[Text block — start]

Count stalwart libertarian Glenn Reynolds of InstaPundit concerned but realistic. “There are limits, of course, to how much we can tell the Iraqis to do with regard to their own constitution, but given the evidence…that Iraqi citizens are more liberal on the subject of religion than are their representatives here, there seems no reason to rush this, and, in fact, many reasons to hold back,” he writes in a link-heavy roundup of blogger analysis. “This makes me wonder what the diplomats are thinking, and I can’t help but feel that they should probably think again.”

Read Slate’s take on the constitution here and here.  Read more blog posts about Iraq here.

Piqued by oil: A New York Times Magazine cover story this weekend examined the prospect of peak oil—the point at which global oil production reaches its peak and begins to decline rapidly, to the great detriment of the world economy.

“Okay, it’s on the cover of the New York Times Magazine — now where’s a politician brave enough to deal with it?” wonders John Montague Massengale, “a recovering architect” posting at Veritas et Venustas. Geoffrey Styles, an energy consultant at Energy Outlook, worries the Saudis might lack the capability to accelerate oil production to meet heightened demand, but suggests we might have enough time, anyway, to develop and refine alternatives before a major shortfall hits.

Others see author Peter Maass as a sucker for tabloid hysteria. “One might think that doomsday proponents would be chastened by the long history of people of their ilk being wrong: Nostradamus, Malthus, Paul Ehrlich, etc. Clearly they are not,” says popular economist and author Steven D. Levitt, who writes a column for the TimesMagazine, at Freakonomics, the blog related to his best-selling book of the same name. “What most of these doomsday scenarios have gotten wrong is the fundamental idea of economics: people respond to incentives. If the price of a good goes up, people demand less of it, the companies that make it figure out how to make more of it, and everyone tries to figure out how to produce substitutes for it.”

Levitt gets plenty of cheers from peak-oil skeptics. “I think I probably agree with Levitt that the big effect of peak oil will be to simply cut the fat … out of oil consumption,” writesSnarkmarket’s Robin Sloan. “This will probably not involve roaming bands of petro-pirates in wind-powered gun-skiffs.” At Reason’s in-house blog Hit & Run, Jesse Walker commends Levitt’s critique and compares peak oil hysteria to apocalyptic, Left Behind eschatology.

[Text block — finish]
[Extracted records — start]

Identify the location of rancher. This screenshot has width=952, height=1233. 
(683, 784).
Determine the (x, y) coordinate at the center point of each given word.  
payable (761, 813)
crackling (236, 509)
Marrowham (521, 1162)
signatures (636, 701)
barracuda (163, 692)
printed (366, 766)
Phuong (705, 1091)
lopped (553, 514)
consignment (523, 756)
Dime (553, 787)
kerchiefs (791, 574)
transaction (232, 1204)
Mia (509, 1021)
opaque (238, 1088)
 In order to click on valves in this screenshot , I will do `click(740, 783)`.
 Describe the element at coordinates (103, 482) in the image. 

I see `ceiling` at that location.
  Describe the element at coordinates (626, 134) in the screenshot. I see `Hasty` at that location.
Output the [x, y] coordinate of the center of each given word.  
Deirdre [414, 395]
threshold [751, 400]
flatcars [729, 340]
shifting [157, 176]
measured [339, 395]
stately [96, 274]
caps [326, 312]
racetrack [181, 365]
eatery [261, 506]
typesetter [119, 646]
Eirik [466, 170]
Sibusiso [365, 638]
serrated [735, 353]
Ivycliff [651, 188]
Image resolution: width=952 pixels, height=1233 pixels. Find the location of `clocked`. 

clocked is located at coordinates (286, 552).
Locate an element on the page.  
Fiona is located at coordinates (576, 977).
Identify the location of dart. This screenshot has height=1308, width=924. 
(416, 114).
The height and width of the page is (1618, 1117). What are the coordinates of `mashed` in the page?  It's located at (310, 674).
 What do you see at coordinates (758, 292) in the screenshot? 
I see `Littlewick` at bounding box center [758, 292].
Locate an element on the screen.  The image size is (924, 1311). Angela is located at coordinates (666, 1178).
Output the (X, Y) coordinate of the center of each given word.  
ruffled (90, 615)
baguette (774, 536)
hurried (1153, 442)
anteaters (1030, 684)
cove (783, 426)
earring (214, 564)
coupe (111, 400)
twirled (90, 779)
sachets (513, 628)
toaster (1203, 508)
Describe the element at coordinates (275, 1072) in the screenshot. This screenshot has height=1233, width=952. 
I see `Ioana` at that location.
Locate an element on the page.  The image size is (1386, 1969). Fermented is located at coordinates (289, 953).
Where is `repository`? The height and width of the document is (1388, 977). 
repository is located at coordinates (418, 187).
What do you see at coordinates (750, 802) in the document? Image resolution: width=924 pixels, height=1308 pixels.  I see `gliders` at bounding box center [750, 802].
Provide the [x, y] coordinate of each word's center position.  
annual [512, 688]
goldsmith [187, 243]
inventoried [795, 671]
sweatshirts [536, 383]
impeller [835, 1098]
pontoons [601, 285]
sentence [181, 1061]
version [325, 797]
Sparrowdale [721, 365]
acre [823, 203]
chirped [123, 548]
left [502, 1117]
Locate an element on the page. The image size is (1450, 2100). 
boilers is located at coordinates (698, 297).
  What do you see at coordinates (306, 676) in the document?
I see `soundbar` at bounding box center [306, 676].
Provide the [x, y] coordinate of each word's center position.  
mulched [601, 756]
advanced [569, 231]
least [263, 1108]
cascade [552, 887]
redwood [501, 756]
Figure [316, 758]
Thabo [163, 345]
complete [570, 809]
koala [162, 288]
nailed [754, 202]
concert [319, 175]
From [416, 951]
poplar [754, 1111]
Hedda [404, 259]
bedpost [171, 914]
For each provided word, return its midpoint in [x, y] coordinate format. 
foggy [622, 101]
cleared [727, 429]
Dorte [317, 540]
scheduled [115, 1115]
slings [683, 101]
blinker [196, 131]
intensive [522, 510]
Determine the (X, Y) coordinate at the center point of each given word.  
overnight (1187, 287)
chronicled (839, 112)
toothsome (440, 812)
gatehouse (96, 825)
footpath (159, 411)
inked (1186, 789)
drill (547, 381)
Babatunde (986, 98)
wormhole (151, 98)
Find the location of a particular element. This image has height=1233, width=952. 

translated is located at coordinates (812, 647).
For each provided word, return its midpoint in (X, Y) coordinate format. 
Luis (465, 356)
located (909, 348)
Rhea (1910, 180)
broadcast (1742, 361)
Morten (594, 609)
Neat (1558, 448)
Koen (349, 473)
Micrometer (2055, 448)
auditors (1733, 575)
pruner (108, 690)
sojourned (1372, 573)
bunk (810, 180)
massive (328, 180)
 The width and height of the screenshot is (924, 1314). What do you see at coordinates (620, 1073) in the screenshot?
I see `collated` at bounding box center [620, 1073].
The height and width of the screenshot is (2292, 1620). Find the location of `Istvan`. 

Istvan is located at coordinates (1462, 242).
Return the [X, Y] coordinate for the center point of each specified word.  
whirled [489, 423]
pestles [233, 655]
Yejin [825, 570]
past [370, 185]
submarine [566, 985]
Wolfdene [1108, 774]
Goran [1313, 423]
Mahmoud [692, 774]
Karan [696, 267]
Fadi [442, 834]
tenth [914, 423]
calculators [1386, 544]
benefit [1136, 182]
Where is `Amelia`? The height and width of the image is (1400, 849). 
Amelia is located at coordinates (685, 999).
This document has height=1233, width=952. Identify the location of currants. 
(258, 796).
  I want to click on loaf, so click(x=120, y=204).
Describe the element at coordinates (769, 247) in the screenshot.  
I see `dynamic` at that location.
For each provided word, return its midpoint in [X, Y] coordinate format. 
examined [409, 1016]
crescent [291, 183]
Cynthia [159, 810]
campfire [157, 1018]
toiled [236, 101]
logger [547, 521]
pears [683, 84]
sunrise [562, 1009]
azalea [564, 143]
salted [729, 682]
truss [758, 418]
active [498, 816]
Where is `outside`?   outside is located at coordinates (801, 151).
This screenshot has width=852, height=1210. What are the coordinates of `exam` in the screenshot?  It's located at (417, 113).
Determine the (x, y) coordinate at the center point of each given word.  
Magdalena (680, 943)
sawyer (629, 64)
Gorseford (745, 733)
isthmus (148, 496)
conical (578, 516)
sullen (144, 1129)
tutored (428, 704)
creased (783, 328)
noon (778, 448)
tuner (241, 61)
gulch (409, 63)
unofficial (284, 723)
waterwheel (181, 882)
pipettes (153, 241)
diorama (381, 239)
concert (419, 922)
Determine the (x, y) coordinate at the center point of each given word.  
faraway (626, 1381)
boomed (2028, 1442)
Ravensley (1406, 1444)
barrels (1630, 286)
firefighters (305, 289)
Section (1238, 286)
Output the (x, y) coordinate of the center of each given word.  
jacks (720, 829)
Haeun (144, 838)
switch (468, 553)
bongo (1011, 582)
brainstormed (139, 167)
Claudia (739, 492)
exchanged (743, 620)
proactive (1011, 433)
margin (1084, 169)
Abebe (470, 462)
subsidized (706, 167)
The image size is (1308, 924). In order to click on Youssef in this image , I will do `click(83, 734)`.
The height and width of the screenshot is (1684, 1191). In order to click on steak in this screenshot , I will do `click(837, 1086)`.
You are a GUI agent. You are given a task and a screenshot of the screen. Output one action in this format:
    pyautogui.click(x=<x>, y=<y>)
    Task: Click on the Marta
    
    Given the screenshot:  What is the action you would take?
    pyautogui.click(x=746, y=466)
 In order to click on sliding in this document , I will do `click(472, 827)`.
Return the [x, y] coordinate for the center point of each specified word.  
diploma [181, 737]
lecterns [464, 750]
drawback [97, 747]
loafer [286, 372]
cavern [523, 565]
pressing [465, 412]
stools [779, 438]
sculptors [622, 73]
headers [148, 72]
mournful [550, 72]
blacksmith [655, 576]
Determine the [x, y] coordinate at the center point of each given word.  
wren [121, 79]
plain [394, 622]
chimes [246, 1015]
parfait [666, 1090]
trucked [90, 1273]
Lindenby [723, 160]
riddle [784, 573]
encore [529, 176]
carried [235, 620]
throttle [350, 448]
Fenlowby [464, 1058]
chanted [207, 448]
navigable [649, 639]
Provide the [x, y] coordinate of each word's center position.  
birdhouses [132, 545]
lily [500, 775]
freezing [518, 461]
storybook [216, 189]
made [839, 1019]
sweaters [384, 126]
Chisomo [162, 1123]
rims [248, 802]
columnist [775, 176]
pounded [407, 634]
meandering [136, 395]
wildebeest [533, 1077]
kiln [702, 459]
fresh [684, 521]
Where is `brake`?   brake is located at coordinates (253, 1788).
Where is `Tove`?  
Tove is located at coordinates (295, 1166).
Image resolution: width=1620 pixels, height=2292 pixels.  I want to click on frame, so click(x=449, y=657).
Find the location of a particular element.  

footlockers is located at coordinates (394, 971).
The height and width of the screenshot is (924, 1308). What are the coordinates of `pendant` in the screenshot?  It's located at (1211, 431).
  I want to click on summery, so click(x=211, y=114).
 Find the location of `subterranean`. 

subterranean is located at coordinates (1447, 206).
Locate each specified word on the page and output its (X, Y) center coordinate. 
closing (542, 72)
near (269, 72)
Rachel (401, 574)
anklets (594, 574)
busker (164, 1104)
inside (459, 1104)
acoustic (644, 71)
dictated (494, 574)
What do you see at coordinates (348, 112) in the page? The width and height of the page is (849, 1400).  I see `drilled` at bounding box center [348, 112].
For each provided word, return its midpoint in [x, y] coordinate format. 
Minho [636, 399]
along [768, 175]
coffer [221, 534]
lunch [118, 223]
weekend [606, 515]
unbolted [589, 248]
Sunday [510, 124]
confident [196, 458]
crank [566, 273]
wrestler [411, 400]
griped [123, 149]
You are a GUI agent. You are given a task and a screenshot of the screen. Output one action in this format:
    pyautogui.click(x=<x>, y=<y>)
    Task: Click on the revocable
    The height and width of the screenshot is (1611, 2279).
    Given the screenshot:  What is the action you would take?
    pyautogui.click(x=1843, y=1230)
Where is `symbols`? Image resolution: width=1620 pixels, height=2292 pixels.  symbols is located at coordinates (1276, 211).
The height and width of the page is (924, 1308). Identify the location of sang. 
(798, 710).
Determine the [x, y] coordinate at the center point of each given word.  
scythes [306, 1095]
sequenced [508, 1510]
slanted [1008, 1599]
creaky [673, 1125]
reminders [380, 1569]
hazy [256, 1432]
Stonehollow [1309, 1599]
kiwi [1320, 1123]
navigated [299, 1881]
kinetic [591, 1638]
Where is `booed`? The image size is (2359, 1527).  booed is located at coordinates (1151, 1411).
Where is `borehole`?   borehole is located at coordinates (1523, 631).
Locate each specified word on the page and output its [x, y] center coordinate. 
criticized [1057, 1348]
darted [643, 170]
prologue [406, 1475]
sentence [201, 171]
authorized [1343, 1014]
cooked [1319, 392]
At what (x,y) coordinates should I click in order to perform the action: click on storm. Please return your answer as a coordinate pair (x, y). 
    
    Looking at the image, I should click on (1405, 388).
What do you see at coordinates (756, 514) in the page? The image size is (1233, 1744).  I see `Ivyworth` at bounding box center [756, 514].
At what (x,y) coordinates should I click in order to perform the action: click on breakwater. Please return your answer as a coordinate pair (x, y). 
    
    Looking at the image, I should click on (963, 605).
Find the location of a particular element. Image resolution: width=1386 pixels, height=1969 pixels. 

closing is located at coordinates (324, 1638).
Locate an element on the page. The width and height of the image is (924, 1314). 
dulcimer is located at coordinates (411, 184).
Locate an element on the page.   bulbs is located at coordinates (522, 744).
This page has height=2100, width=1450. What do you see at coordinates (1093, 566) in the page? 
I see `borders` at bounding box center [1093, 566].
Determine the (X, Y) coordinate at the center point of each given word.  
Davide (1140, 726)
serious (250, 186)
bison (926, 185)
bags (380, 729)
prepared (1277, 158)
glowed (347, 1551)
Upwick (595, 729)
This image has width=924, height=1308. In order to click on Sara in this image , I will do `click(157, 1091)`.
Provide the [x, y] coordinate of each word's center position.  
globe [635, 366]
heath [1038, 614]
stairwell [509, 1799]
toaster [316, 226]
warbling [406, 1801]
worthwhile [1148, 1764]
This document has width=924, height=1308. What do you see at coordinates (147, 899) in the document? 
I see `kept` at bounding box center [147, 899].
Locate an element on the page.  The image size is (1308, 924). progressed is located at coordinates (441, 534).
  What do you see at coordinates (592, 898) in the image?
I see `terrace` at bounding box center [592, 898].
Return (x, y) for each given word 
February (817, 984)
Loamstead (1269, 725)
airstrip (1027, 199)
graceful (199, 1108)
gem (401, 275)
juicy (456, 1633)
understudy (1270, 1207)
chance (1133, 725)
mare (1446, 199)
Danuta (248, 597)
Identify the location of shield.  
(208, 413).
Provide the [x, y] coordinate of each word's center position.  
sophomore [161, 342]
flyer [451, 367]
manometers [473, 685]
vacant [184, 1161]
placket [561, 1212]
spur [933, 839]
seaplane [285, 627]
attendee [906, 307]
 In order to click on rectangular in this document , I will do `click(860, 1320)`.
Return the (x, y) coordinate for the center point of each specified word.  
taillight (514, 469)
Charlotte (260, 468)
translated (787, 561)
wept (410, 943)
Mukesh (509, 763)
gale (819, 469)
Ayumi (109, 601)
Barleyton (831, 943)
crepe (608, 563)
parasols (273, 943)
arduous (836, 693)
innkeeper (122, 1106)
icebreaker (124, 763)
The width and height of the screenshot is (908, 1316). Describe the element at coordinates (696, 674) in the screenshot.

[Extracted records — finish]

▶ Study questions:
• 1. Please write out the blogger roundup on Iraq's constitution and peak oil word for word, everything from "Piqued by oil: A" down to "the world economy.".
• 2. Carry the blogger roundup on Iraq's constitution and peak oil forward from its last sentence.

▶ Activity answers:
• 1.
Piqued by oil: A New York Times Magazine cover story this weekend examined the prospect of peak oil—the point at which global oil production reaches its peak and begins to decline rapidly, to the great detriment of the world economy.

• 2.
Not everybody pooh-poohs the article’s alarmism. “[A]n excellent article. Well researched. Balanced. Thoughtful,” praisesCultural Economist Ronald R. Cooke. “Bravo.” At blip.tv’s Pokkari Blog, Mike stakes out a middle ground. “I think the market is already correcting, and that the introduction of alternative fuel vehicles will only accelerate,” he writes. “The electricity sector will compensate, too, and we’ll end up using oil mostly for plastics.”

Read more about the TimesMagazine article; and more about peak oil.

Ask not: Declaring that “other guides ask what colleges can do for students,” liberal beltway journal Washington Monthly “ask[s] what colleges are doing for the country,” and answers by ranking the universities that contribute most to national prosperity, public service, and social mobility. In their calculus, MIT ranks the most productive university, UCLA comes second and U.C.-Berkeley third; U.S. News powerhouses Yale and Harvard place 15th and 16th.

“It’s an interesting approach, and one that gives very different rankings than other college surveys,” writes Tom Negrino of Backup Brain. At unbossed, legal eagle Shirah praises the rankings and wonders how much more productive universities might be if administrators focused on these criteria rather than those familiar to readers of the Newsweek and U.S.News rankings.